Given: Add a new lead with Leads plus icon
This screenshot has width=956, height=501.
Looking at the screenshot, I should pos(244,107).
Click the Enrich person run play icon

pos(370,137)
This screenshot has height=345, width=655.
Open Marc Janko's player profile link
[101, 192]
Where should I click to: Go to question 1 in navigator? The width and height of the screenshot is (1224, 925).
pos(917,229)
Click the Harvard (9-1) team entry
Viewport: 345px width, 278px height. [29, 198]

==============================

WHAT YOU HAVE TO DO: Arrange the part that opens with the line containing "Where should I" and closes with the last line as a two-column CSV headed "text" and "answer". Give one row for each line paired with its answer, with each value in its own quoted field and any line breaks turned into spaces.

OUTPUT BELOW:
text,answer
"Where should I click to: Go to question 1 in navigator? The width and height of the screenshot is (1224, 925).","pos(917,229)"
"Click the Harvard (9-1) team entry","Viewport: 345px width, 278px height. [29, 198]"